[fw-wiz] Re: Flawed Surveys [was: VPN endpoints]

From: Marcus J. Ranum (mjr_at_ranum.com)
Date: 09/01/04

  • Next message: Devdas Bhagat: "Logs (was Re: [fw-wiz] VPN endpoint)"
    To: "Paul D. Robertson" <paul@compuwar.net>
    Date: Wed, 01 Sep 2004 12:52:44 -0400
    
    

    Paul D. Robertson wrote:
    >> or the CIO magazine survey on security) - a lot of these surveys are
    >> fundamentally flawed. They yield results but it's hard to say what the
    >> results actually _measured_.
    >
    >So long as they're flawed approximately the same way from survey to
    >survey, they're often both "better than nothing[1]" and a good relative
    >metric.

    Sorry, but you're completely wrong about that.

    The reason is because if you have a survey of unknown bias, you
    can't assume that the bias does not change because of other factors,
    because the bias is unknown. In other words, unless you know how
    wrong it is and why, you can't be sure it's wrong the same way
    twice.

    >We often don't need absolute metrics, relative metrics will do
    >just fine.

    Be careful; polls are opinion measures, not metrics. Metrics would
    be if you were (for example) pulling actual data from corporate
    financials regarding security expenditures. Measuring someone
    who claims to be CIO's opinion about what their expenditures
    either {are|should be} is not even good enough to give a relative
    metric.

    What I think you're saying, unfortunately, is "having some 'gee wow'
    numbers is good enough to blow some basic FUD and we need
    basic FUD so it's OK."

    > I know what my $foo risk was last year, and I know what it was
    >the year before, and I can compare to the survey and see the relative
    >differences and the relative change- therefore, I can figure out my
    >approximate relative change for this year.

    But that's the problem.

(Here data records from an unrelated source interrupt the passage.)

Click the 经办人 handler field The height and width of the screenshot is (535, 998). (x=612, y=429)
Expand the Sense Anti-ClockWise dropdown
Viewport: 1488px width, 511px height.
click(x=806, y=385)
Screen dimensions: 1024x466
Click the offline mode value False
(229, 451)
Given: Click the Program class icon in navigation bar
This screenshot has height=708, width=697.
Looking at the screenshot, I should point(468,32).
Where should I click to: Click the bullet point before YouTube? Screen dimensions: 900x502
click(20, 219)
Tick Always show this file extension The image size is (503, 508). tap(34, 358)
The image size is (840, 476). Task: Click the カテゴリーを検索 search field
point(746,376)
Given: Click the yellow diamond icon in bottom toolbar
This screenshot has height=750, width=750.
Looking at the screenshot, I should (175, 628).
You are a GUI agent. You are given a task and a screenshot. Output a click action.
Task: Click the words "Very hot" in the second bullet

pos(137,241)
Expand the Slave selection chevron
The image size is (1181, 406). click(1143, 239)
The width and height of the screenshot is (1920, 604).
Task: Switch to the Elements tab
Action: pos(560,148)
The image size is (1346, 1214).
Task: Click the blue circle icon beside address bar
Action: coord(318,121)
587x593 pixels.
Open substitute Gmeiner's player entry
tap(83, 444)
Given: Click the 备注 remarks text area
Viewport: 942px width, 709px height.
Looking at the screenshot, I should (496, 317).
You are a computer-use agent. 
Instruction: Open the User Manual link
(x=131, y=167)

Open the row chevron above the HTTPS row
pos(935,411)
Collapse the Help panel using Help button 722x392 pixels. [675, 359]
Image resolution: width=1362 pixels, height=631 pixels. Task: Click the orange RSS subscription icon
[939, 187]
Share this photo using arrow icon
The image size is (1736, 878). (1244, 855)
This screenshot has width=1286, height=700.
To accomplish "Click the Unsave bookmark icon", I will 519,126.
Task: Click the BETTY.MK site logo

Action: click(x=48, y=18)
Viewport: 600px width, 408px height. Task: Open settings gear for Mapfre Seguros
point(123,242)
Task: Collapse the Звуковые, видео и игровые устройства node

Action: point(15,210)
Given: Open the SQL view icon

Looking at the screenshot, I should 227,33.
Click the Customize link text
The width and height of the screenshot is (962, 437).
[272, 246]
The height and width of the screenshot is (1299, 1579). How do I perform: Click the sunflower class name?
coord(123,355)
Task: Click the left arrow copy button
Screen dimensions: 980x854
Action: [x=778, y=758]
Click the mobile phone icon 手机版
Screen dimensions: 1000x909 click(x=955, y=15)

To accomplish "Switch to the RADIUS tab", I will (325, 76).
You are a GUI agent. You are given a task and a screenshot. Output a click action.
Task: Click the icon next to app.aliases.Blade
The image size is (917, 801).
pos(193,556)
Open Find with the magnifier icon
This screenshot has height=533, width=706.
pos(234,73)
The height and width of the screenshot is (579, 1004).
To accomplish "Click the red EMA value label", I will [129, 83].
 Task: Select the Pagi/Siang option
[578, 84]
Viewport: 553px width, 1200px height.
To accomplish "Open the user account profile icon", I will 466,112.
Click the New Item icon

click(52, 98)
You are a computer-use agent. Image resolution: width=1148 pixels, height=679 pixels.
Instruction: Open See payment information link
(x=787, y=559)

You don't actually "know" anything. You
    have some information that is based on a self-selected sample
    which I guarantee you will change next year. Different people
    will be bored enough to answer the survey, and the answers
    they give will be either more or less misinformed than they
    were last year. There are no constants *whatsoever* in these
    surveys.

    Now, if you said you were going to take the same self-selected
    sample and poll those same people next year, you're starting
    to apply some controls to your survey, but they're still not going
    to be good enough to give you a result worth having.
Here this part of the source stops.